Recognise it? It’s post-boom Ireland. That’s according to an article in the New York Times which is generating a flurry of comment on Twitter.
Under the headline - Hardships linger for a mending Ireland - the article, published yesterday, paints an undeniably grim picture of life in post-bailout Ireland.
To make its case, it zeros in on a man who says he was forced to move into his mother’s small cottage in Shankill in Dublin - which we are told is only 10 minutes from Bono’s house - after his hardware business went belly-up in the crash.
He says he shoots pigeons for food and grills them outdoors to reduce his gas and grocery bills. “I do that just to live,” he says.
The article contrasts the recent positive sentiment around Ireland’s bailout exit with the hardship being faced by people on the ground.
However, it makes some rather spurious claims along the way.
Perhaps, most startling is the assertion that two-thirds of homeowners have not paid their mortgage “on time for the last two years”.
While the mortgage crisis here is bad, even dire, the figure, wrongly attributed to the Central Bank, grossly overstates the problem.
The bank’s most recent arrears figures suggest 18.5 per cent of mortgage holders are in arrears of some sort or other.

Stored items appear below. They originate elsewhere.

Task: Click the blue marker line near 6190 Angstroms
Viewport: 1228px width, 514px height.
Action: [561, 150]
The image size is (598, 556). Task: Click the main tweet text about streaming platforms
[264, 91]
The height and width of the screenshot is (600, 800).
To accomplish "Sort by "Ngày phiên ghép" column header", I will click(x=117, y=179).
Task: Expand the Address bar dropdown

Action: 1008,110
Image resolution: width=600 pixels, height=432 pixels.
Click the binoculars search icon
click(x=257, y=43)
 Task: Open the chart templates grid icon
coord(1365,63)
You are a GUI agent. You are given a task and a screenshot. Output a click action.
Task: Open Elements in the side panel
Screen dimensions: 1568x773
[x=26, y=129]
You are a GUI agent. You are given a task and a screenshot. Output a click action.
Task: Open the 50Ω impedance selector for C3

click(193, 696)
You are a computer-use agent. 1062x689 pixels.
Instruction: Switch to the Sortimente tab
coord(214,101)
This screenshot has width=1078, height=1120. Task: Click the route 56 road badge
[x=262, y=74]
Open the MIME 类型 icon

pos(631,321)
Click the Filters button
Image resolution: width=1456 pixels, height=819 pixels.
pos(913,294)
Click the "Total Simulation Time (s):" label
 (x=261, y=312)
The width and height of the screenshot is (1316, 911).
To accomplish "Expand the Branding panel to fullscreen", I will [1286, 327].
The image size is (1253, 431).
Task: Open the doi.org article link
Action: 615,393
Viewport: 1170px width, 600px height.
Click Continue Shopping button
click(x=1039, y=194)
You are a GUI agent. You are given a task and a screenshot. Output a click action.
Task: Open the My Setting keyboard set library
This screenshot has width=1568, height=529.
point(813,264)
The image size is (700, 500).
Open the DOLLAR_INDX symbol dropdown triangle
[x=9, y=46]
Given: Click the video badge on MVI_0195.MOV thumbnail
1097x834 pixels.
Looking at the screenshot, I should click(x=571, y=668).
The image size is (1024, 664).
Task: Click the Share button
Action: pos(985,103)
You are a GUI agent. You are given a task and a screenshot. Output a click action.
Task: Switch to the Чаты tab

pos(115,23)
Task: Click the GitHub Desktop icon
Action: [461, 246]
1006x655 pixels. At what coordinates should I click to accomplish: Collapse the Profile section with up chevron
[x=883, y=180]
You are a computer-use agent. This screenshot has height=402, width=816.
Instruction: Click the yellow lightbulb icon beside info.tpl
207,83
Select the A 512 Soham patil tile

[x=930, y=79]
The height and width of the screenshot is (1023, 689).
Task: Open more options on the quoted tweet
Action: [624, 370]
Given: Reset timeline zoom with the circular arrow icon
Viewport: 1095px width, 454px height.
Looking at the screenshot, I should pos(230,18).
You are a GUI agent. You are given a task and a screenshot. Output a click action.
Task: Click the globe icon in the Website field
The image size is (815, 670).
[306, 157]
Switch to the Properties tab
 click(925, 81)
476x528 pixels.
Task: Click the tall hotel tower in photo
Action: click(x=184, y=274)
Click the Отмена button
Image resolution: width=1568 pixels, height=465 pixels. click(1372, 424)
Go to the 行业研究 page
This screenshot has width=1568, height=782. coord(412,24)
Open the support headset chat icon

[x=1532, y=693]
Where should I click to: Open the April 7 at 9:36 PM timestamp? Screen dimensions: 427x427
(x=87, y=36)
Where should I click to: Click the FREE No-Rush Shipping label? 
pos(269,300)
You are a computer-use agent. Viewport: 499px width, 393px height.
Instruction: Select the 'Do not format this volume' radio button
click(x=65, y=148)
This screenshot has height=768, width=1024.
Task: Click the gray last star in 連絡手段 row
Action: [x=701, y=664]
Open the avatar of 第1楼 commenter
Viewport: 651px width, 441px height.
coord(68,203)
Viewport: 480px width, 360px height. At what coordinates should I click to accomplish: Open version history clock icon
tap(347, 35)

They also indicate that 22 per cent of those currently in arrears are behind in their payments for at least two years or more.
Needless to say, the true mortgage arrears figures bear little relation to those in the New York Times article.
A Central Bank spokeswoman told The Irish Times today it had contacted the New York Times, seeking changes to the figures attributed to it in the article.
The article also claims “Prime Minister Enda Kenny” is planning to introduce a further €2.5 billion in spending cuts and new taxes in next year’s budget when no such decision has been taken.
The article concludes with a quote from a hard-pressed hospital worker who says: “We’ve already tried to live five years on nothing. If they push things much more, it’ll kill us.”
It’s a pretty uncompromising portrait, even if the mortgage numbers are a little sexed up.